**Material provided:**
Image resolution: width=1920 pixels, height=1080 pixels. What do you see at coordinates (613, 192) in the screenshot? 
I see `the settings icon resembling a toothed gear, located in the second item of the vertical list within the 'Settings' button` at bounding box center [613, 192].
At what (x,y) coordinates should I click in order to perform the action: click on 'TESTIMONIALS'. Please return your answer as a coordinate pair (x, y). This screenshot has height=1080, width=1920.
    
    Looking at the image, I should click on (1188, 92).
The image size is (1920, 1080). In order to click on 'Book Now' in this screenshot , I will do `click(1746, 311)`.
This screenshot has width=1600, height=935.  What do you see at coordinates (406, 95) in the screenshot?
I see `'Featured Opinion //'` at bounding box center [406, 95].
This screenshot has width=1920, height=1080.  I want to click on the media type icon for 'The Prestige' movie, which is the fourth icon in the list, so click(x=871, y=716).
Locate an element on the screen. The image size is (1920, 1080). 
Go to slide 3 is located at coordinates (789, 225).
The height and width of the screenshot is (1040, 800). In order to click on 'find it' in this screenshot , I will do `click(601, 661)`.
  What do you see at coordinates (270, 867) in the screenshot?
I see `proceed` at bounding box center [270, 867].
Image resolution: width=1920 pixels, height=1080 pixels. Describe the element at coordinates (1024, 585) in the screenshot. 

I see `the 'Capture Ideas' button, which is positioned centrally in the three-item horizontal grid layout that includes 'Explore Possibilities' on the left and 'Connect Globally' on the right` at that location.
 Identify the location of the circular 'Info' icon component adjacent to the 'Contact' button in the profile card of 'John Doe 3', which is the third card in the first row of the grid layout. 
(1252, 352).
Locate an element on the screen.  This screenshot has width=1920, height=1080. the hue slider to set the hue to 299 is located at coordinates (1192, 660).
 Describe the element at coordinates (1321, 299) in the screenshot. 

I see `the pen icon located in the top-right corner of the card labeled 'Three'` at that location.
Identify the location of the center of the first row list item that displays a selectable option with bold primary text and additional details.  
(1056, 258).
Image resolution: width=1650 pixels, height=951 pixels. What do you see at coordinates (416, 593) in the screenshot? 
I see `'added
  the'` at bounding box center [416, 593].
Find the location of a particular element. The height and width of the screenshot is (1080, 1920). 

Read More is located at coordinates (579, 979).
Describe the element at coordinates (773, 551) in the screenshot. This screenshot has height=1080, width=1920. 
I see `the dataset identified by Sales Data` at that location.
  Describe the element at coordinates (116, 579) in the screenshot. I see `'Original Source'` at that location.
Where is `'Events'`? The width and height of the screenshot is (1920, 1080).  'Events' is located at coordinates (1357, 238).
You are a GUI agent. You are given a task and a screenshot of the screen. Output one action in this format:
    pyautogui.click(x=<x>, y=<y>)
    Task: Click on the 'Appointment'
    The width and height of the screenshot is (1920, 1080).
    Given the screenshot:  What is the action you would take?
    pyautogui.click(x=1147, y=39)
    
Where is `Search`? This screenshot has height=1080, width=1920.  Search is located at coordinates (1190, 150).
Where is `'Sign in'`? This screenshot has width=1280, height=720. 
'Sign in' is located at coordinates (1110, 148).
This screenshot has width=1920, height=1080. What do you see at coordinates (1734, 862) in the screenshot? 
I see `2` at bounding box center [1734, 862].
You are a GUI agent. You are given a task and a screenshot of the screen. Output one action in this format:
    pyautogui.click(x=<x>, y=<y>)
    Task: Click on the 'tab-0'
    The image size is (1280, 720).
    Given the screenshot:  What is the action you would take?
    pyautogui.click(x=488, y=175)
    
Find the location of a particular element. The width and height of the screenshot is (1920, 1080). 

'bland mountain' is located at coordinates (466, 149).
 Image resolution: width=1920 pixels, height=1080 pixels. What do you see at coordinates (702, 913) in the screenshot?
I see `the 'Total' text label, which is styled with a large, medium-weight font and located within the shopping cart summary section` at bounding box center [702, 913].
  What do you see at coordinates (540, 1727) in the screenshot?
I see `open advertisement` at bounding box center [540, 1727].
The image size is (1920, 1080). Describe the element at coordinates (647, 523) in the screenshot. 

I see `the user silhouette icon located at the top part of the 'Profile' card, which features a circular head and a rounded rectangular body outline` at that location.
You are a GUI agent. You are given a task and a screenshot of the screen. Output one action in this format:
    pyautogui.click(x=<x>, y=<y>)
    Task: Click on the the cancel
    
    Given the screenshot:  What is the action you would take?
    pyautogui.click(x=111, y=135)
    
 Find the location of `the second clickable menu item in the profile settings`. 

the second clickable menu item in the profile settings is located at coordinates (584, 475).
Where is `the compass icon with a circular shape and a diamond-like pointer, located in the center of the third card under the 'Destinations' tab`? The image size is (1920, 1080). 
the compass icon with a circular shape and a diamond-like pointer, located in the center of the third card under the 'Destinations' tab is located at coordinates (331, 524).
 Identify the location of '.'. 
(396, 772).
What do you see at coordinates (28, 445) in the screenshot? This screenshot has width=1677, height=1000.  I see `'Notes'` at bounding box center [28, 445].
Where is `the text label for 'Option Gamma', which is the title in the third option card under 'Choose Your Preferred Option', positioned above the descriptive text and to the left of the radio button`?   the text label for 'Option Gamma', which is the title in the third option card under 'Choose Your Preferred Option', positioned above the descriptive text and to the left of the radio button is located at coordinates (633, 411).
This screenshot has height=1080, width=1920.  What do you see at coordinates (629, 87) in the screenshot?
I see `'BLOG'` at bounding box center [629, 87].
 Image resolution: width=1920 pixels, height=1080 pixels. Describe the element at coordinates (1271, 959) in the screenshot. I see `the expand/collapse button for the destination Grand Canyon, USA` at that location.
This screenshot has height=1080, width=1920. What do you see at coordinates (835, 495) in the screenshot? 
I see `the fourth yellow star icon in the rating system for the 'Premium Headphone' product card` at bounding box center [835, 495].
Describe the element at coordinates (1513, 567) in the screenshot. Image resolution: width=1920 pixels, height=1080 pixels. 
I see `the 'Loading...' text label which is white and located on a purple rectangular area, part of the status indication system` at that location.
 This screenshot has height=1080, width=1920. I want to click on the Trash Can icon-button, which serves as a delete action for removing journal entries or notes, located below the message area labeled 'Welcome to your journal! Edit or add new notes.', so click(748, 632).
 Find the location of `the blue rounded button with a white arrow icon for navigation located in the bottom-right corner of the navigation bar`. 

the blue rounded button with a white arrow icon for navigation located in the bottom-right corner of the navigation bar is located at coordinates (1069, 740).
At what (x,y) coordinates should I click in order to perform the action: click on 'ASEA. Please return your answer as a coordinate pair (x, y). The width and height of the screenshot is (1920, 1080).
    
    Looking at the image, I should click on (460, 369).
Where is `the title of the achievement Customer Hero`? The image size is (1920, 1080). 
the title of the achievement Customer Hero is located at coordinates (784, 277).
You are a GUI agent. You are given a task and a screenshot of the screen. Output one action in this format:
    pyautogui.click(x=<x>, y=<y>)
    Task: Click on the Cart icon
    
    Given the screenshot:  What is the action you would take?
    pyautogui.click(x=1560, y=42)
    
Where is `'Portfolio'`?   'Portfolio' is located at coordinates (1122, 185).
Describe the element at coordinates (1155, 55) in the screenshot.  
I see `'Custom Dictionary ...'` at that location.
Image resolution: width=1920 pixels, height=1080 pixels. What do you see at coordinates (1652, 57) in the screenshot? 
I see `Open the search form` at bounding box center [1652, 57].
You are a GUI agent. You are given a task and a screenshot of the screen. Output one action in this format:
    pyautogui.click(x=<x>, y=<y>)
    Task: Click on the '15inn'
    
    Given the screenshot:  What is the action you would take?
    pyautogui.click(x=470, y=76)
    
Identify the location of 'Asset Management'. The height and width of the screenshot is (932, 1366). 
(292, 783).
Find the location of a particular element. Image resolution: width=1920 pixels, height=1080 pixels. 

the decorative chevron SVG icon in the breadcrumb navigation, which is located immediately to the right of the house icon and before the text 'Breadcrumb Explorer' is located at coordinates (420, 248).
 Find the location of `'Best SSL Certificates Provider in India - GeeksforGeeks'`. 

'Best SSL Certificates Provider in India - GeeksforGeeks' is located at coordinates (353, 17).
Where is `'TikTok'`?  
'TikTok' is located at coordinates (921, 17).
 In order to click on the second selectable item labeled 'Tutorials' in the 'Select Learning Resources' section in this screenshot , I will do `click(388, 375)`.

**The request:** Please quote the items exactly, starting at the line that contains "Find the location of a particular element. The width" and stopping after the line that contains "What do you see at coordinates (540, 1727)".

**Written response:**
Find the location of a particular element. The width and height of the screenshot is (1920, 1080). 

'bland mountain' is located at coordinates (466, 149).
 Image resolution: width=1920 pixels, height=1080 pixels. What do you see at coordinates (702, 913) in the screenshot?
I see `the 'Total' text label, which is styled with a large, medium-weight font and located within the shopping cart summary section` at bounding box center [702, 913].
  What do you see at coordinates (540, 1727) in the screenshot?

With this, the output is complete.